Print out the full listing exactly as it reads.

- _Data in this exercise_
================

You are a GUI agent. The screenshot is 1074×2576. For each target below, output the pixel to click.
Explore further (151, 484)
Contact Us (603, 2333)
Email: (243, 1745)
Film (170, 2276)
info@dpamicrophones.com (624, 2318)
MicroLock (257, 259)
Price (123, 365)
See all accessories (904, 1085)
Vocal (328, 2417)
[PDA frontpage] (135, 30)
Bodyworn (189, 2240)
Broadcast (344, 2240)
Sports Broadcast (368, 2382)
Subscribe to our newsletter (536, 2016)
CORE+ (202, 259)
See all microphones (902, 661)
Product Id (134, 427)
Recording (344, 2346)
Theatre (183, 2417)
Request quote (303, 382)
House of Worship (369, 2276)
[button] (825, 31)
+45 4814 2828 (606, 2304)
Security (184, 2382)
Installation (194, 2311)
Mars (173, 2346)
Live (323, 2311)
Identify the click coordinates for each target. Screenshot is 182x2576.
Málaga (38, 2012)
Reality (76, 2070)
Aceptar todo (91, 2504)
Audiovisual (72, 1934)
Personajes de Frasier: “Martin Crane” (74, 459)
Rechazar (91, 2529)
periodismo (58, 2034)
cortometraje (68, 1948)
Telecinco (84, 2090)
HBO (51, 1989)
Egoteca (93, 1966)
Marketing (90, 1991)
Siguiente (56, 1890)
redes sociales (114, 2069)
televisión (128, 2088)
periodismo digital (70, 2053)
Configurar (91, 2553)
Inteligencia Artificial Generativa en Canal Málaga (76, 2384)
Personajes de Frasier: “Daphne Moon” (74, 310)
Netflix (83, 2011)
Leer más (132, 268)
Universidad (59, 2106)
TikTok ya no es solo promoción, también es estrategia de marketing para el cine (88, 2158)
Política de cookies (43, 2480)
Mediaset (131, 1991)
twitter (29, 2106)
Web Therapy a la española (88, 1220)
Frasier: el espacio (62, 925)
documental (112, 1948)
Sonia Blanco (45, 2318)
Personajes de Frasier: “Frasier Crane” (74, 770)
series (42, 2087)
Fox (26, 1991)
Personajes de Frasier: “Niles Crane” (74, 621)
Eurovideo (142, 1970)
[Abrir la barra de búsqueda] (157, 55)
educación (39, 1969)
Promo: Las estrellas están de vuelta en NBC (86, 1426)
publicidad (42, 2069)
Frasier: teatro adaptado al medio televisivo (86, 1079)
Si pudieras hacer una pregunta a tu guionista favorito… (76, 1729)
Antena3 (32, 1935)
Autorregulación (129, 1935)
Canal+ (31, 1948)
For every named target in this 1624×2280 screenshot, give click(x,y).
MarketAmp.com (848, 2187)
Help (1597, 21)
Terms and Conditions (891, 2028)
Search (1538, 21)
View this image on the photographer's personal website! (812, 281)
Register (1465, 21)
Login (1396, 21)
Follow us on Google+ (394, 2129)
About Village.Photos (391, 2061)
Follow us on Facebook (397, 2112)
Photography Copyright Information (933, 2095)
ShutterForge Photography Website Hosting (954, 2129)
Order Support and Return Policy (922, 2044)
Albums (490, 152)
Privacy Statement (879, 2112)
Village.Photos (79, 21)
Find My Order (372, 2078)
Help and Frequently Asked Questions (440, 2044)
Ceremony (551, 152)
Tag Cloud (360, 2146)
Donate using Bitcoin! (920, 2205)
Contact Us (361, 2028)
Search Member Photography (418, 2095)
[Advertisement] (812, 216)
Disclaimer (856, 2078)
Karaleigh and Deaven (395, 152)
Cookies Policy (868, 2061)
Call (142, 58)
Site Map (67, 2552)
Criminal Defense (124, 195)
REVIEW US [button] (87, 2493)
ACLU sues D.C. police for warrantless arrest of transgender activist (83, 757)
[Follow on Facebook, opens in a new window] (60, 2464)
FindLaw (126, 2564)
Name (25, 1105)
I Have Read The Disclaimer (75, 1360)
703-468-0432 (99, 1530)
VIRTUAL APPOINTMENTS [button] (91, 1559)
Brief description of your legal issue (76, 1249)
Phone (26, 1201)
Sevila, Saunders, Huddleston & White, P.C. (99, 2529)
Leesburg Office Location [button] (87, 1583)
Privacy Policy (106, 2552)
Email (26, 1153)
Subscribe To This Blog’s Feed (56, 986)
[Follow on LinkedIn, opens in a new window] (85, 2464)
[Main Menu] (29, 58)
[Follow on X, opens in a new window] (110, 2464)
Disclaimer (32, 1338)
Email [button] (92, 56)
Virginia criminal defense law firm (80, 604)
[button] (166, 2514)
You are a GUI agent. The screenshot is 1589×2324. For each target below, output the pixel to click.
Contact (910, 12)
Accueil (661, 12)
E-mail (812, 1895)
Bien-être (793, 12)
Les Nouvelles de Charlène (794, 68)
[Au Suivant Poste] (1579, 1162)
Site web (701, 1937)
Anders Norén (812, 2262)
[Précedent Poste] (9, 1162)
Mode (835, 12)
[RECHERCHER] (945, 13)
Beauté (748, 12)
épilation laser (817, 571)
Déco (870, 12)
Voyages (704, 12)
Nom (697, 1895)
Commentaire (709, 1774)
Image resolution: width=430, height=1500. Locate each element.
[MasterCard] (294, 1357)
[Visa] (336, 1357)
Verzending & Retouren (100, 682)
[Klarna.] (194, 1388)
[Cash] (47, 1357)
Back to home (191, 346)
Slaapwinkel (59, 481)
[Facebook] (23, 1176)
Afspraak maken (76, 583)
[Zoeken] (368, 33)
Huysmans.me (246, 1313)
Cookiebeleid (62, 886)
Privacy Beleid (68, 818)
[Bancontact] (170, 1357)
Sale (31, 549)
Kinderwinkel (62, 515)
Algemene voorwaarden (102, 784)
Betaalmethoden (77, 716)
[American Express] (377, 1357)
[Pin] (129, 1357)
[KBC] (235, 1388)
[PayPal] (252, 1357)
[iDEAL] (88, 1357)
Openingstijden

================

- _Output below_
You are a GUI agent. The screenshot is 1074×2576. For each target below, output the pixel to click.
Explore further (151, 484)
Contact Us (603, 2333)
Email: (243, 1745)
Film (170, 2276)
info@dpamicrophones.com (624, 2318)
MicroLock (257, 259)
Price (123, 365)
See all accessories (904, 1085)
Vocal (328, 2417)
[PDA frontpage] (135, 30)
Bodyworn (189, 2240)
Broadcast (344, 2240)
Sports Broadcast (368, 2382)
Subscribe to our newsletter (536, 2016)
CORE+ (202, 259)
See all microphones (902, 661)
Product Id (134, 427)
Recording (344, 2346)
Theatre (183, 2417)
Request quote (303, 382)
House of Worship (369, 2276)
[button] (825, 31)
+45 4814 2828 (606, 2304)
Security (184, 2382)
Installation (194, 2311)
Mars (173, 2346)
Live (323, 2311)
Identify the click coordinates for each target. Screenshot is 182x2576.
Málaga (38, 2012)
Reality (76, 2070)
Aceptar todo (91, 2504)
Audiovisual (72, 1934)
Personajes de Frasier: “Martin Crane” (74, 459)
Rechazar (91, 2529)
periodismo (58, 2034)
cortometraje (68, 1948)
Telecinco (84, 2090)
HBO (51, 1989)
Egoteca (93, 1966)
Marketing (90, 1991)
Siguiente (56, 1890)
redes sociales (114, 2069)
televisión (128, 2088)
periodismo digital (70, 2053)
Configurar (91, 2553)
Inteligencia Artificial Generativa en Canal Málaga (76, 2384)
Personajes de Frasier: “Daphne Moon” (74, 310)
Netflix (83, 2011)
Leer más (132, 268)
Universidad (59, 2106)
TikTok ya no es solo promoción, también es estrategia de marketing para el cine (88, 2158)
Política de cookies (43, 2480)
Mediaset (131, 1991)
twitter (29, 2106)
Web Therapy a la española (88, 1220)
Frasier: el espacio (62, 925)
documental (112, 1948)
Sonia Blanco (45, 2318)
Personajes de Frasier: “Frasier Crane” (74, 770)
series (42, 2087)
Fox (26, 1991)
Personajes de Frasier: “Niles Crane” (74, 621)
Eurovideo (142, 1970)
[Abrir la barra de búsqueda] (157, 55)
educación (39, 1969)
Promo: Las estrellas están de vuelta en NBC (86, 1426)
publicidad (42, 2069)
Frasier: teatro adaptado al medio televisivo (86, 1079)
Si pudieras hacer una pregunta a tu guionista favorito… (76, 1729)
Antena3 (32, 1935)
Autorregulación (129, 1935)
Canal+ (31, 1948)
For every named target in this 1624×2280 screenshot, give click(x,y).
MarketAmp.com (848, 2187)
Help (1597, 21)
Terms and Conditions (891, 2028)
Search (1538, 21)
View this image on the photographer's personal website! (812, 281)
Register (1465, 21)
Login (1396, 21)
Follow us on Google+ (394, 2129)
About Village.Photos (391, 2061)
Follow us on Facebook (397, 2112)
Photography Copyright Information (933, 2095)
ShutterForge Photography Website Hosting (954, 2129)
Order Support and Return Policy (922, 2044)
Albums (490, 152)
Privacy Statement (879, 2112)
Village.Photos (79, 21)
Find My Order (372, 2078)
Help and Frequently Asked Questions (440, 2044)
Ceremony (551, 152)
Tag Cloud (360, 2146)
Donate using Bitcoin! (920, 2205)
Contact Us (361, 2028)
Search Member Photography (418, 2095)
[Advertisement] (812, 216)
Disclaimer (856, 2078)
Karaleigh and Deaven (395, 152)
Cookies Policy (868, 2061)
Call (142, 58)
Site Map (67, 2552)
Criminal Defense (124, 195)
REVIEW US [button] (87, 2493)
ACLU sues D.C. police for warrantless arrest of transgender activist (83, 757)
[Follow on Facebook, opens in a new window] (60, 2464)
FindLaw (126, 2564)
Name (25, 1105)
I Have Read The Disclaimer (75, 1360)
703-468-0432 (99, 1530)
VIRTUAL APPOINTMENTS [button] (91, 1559)
Brief description of your legal issue (76, 1249)
Phone (26, 1201)
Sevila, Saunders, Huddleston & White, P.C. (99, 2529)
Leesburg Office Location [button] (87, 1583)
Privacy Policy (106, 2552)
Email (26, 1153)
Subscribe To This Blog’s Feed (56, 986)
[Follow on LinkedIn, opens in a new window] (85, 2464)
[Main Menu] (29, 58)
[Follow on X, opens in a new window] (110, 2464)
Disclaimer (32, 1338)
Email [button] (92, 56)
Virginia criminal defense law firm (80, 604)
[button] (166, 2514)
You are a GUI agent. The screenshot is 1589×2324. For each target below, output the pixel to click.
Contact (910, 12)
Accueil (661, 12)
E-mail (812, 1895)
Bien-être (793, 12)
Les Nouvelles de Charlène (794, 68)
[Au Suivant Poste] (1579, 1162)
Site web (701, 1937)
Anders Norén (812, 2262)
[Précedent Poste] (9, 1162)
Mode (835, 12)
[RECHERCHER] (945, 13)
Beauté (748, 12)
épilation laser (817, 571)
Déco (870, 12)
Voyages (704, 12)
Nom (697, 1895)
Commentaire (709, 1774)
Image resolution: width=430, height=1500. Locate each element.
[MasterCard] (294, 1357)
[Visa] (336, 1357)
Verzending & Retouren (100, 682)
[Klarna.] (194, 1388)
[Cash] (47, 1357)
Back to home (191, 346)
Slaapwinkel (59, 481)
[Facebook] (23, 1176)
Afspraak maken (76, 583)
[Zoeken] (368, 33)
Huysmans.me (246, 1313)
Cookiebeleid (62, 886)
Privacy Beleid (68, 818)
[Bancontact] (170, 1357)
Sale (31, 549)
Kinderwinkel (62, 515)
Algemene voorwaarden (102, 784)
Betaalmethoden (77, 716)
[American Express] (377, 1357)
[Pin] (129, 1357)
[KBC] (235, 1388)
[PayPal] (252, 1357)
[iDEAL] (88, 1357)
Openingstijden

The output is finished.